-- START --

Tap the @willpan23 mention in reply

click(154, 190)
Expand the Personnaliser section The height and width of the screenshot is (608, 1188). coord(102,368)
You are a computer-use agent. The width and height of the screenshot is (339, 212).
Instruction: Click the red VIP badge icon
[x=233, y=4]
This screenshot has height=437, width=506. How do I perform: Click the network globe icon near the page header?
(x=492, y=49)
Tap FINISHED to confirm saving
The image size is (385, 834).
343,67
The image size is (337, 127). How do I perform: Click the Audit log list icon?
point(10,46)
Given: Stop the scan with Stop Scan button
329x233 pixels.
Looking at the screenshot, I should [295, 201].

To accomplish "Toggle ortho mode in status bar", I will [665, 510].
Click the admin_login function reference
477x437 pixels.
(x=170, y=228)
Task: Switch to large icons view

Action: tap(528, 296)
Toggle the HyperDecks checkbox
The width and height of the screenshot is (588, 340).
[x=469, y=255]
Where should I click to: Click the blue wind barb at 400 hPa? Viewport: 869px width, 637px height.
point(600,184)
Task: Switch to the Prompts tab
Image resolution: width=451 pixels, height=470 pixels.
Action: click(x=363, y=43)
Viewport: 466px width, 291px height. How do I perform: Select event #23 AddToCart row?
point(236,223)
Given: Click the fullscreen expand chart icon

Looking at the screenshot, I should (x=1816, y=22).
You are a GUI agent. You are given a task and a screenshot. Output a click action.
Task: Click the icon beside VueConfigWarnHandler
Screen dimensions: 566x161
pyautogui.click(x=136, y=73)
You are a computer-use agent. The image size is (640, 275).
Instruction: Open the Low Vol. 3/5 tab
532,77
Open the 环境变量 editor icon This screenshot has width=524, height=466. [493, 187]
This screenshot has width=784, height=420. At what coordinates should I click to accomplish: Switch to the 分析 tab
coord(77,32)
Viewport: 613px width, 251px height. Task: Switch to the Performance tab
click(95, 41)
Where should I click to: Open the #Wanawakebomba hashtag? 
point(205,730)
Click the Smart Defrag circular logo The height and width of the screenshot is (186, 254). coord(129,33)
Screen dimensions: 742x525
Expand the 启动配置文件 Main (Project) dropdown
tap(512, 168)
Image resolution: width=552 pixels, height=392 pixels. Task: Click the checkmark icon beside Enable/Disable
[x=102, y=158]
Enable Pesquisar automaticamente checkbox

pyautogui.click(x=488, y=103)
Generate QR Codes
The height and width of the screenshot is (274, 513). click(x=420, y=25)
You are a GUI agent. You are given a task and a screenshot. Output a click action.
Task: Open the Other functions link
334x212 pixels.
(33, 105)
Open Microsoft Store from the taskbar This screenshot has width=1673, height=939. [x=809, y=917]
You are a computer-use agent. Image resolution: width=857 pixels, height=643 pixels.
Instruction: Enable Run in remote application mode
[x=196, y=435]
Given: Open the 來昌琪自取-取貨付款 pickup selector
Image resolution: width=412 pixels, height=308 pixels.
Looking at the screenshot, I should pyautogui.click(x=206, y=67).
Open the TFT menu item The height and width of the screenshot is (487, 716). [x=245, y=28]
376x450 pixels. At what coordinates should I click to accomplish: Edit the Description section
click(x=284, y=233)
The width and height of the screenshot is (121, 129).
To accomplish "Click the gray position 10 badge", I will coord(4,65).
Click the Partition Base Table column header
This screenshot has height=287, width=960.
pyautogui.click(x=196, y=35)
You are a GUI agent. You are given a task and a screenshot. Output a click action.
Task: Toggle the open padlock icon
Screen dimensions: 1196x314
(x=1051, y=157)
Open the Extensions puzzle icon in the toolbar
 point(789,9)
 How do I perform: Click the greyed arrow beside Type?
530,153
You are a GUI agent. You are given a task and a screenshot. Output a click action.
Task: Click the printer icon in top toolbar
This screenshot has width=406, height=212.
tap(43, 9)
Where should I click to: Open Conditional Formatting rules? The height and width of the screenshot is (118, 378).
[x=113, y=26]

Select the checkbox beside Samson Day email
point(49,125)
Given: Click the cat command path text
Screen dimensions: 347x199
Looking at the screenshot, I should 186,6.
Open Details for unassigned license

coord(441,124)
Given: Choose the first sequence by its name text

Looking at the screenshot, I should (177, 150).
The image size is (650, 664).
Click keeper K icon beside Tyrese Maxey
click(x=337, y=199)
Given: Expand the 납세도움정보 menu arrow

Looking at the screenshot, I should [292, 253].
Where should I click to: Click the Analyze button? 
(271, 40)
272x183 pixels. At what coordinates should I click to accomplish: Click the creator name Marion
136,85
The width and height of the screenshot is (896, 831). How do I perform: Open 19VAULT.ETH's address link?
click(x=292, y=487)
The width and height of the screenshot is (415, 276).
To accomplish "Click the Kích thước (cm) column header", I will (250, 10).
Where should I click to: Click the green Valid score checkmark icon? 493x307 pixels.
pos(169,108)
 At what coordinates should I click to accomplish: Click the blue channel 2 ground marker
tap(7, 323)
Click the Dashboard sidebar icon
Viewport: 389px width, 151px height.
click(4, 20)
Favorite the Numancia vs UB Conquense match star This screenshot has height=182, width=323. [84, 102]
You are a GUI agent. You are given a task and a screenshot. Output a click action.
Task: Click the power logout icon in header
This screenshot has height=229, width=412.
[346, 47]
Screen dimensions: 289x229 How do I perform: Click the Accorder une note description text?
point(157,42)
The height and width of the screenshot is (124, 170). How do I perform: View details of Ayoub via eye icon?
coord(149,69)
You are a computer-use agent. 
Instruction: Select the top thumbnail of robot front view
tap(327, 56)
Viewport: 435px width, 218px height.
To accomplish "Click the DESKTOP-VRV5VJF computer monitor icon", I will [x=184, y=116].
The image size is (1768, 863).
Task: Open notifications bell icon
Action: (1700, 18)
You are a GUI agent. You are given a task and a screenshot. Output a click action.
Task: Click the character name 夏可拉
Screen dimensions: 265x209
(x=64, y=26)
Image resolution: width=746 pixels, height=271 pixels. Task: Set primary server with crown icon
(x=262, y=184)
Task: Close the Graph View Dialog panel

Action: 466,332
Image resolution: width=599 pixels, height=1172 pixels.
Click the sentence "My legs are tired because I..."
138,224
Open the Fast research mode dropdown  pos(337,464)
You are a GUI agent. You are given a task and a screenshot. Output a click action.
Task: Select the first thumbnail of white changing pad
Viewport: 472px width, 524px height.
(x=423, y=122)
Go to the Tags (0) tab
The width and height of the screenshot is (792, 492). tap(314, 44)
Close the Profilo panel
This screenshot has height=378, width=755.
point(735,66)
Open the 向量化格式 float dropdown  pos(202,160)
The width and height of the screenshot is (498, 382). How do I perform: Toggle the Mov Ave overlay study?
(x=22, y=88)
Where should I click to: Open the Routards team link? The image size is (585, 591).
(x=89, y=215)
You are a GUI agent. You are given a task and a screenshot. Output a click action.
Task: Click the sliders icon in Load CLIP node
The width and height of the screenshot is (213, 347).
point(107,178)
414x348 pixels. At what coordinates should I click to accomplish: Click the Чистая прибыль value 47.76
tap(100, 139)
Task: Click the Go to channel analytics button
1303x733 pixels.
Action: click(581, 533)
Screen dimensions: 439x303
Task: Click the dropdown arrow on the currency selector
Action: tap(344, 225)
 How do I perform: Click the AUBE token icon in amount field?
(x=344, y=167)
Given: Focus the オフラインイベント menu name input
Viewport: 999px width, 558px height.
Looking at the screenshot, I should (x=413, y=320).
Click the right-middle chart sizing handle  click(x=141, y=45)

-- END --

**DIRECTIONS FOR THIS TASK:** Count the lines in the items above that contain the word "dropdown", and reply with the number alone.

**TASK ANSWER:** 4